From the moment Kick-Ass 2 star Jim Carrey came out and decided to no longer support his recent film “in good conscience,” due to its high levels of violence, the superhero-led comedy was predetermined a curiosity-inspiring must-see. Based on the comic book series of the same name, the Kick-Ass sequel follows Dave Lizewski (played by Aaron Taylor-Johnson), who retires from the superhero game as Kick-Ass to return to his boring teenage life. But when he meets Mindy Macready—aka Hit-Girl—he asks her to help train him in becoming a proper hero, one who doesn’t just wear tight spandex, but also kicks major ass.

The opening scene sets the film’s violent tone, with Mindy testing out Dave’s bulletproof vest by shooting him twice—once in the chest and once from behind. Considering the fact that Mindy is a freshman in high school, the image of a 15-year-old sporting a gun may feel a bit too close to home for some. With the recent series of brutal massacres in the U.S., Carrey and other gun violence prevention advocates’ protest of the film is no surprise. But while the film may be overly gruesome in scenes like this one, for the purpose of entertainment, Kick-Ass 2’s extreme violence isn’t such a bad thing. Still, for every ultra-violent scene, there’s twice the dosage of hilarity, like when the petite Mindy (played by Chloe Moretz) slaps Dave during training and says, “Act like a bitch, get slapped like a bitch."

There’s a slight kink in the duo's training, though, when Marcus—a New York City police officer played by Morris Chestnut—forbids Mindy from further engaging in her superhero ways, forcing her to give it all up and just be a normal teen, leaving Dave to play hero on his own. As Kick-Ass, Dave then joins a super crew called Justice Forever, which includes Colonel Stars And Stripes (Jim Carrey) and other social rejects who have nothing better to do than play dress-up. And in true good guy fashion, Kick-Ass quickly acquires an arch nemesis, a wealthy punk named Chris D'Amico, who seeks to avenge the death of his father. Using his mom’s leather dominatrix cat suit as his costume, Chris creates a superhero of his own called The Motherfucker. The Staten Island teen then goes on a rampage in an effort to find and kill Kick-Ass, and even decides to hire a bunch of misfits to join his own legion of villains.

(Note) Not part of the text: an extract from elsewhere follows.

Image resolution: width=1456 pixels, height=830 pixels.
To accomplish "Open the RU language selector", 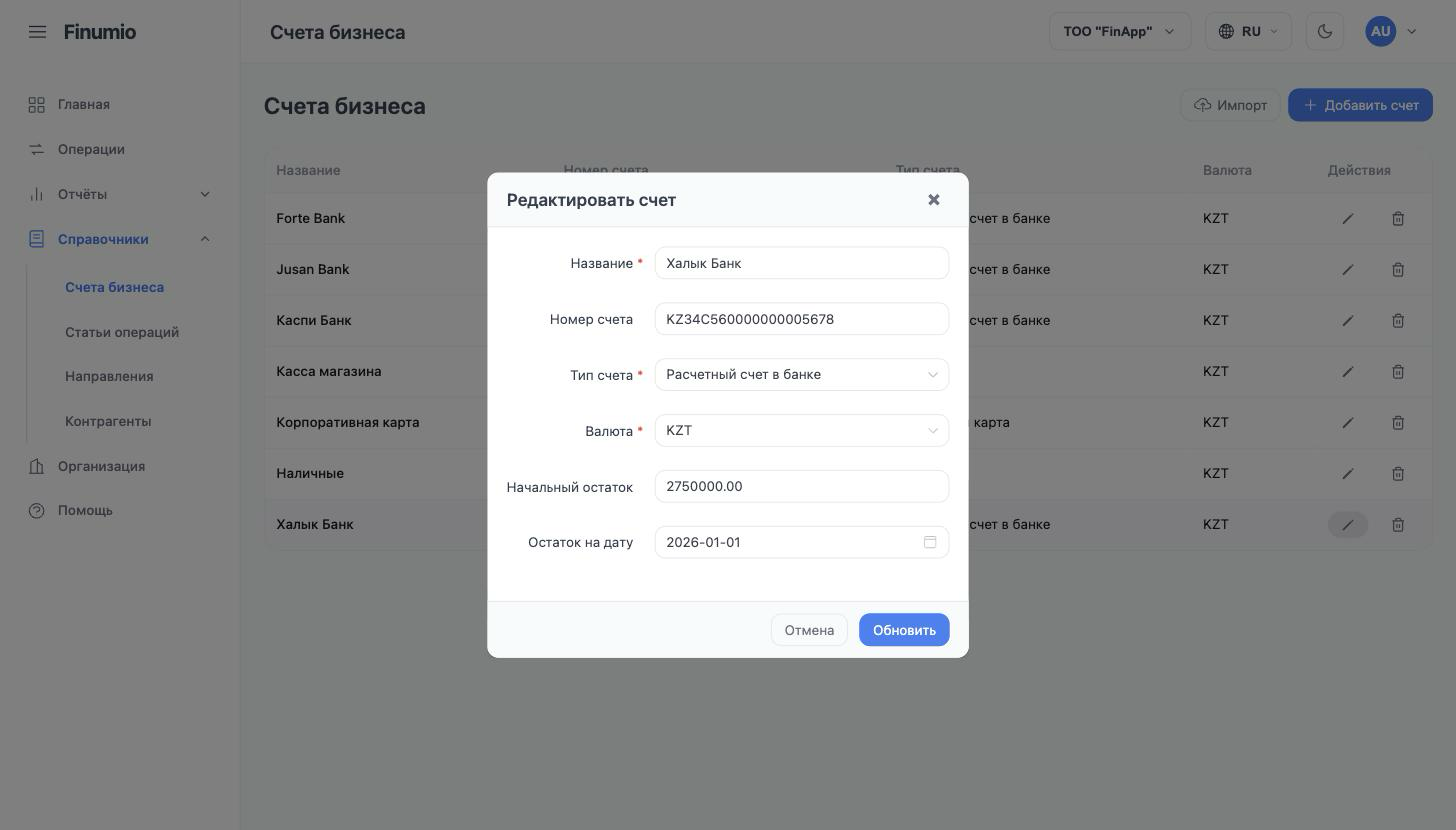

Throughout the ensuing battle scenes, it becomes clear that Kick-Ass 2’s most dominant theme is violence, though it doesn’t ever feel overdone or misplaced. Instead, the film’s creators seem to be critiquing American youth culture’s obsession with violence in modern society, and in many ways the film does so quite satirically. “I gotta tweet about this,” The Motherfucker says after shooting up a bodega, in hopes of making headlines as the city’s breakout badass.

Hysterically gory scenes aside, the film also explores themes like what it would be like if a society of people stopped living in their comic books and decided to, despite the violent consequences, feed into their desires of becoming real-life superheroes. Director Jeff Wadlow even touches on the issue of school bullying when Mindy is publicly embarrassed by a group of mean girls. Mindy, an awkward tomboy who doesn’t quite fit in with the high school’s popular crowd, ends up confiding in Dave, who encourages her to embrace the superhero within. “You’re Hit-Girl... doesn't matter if you're wearing a mask or makeup, it's who you are… be yourself,” he reminds her. But the sappiness doesn’t go too far, before Wadlow returns to giving viewers what they came to see: explosions, ass kickings and plenty of sick humor.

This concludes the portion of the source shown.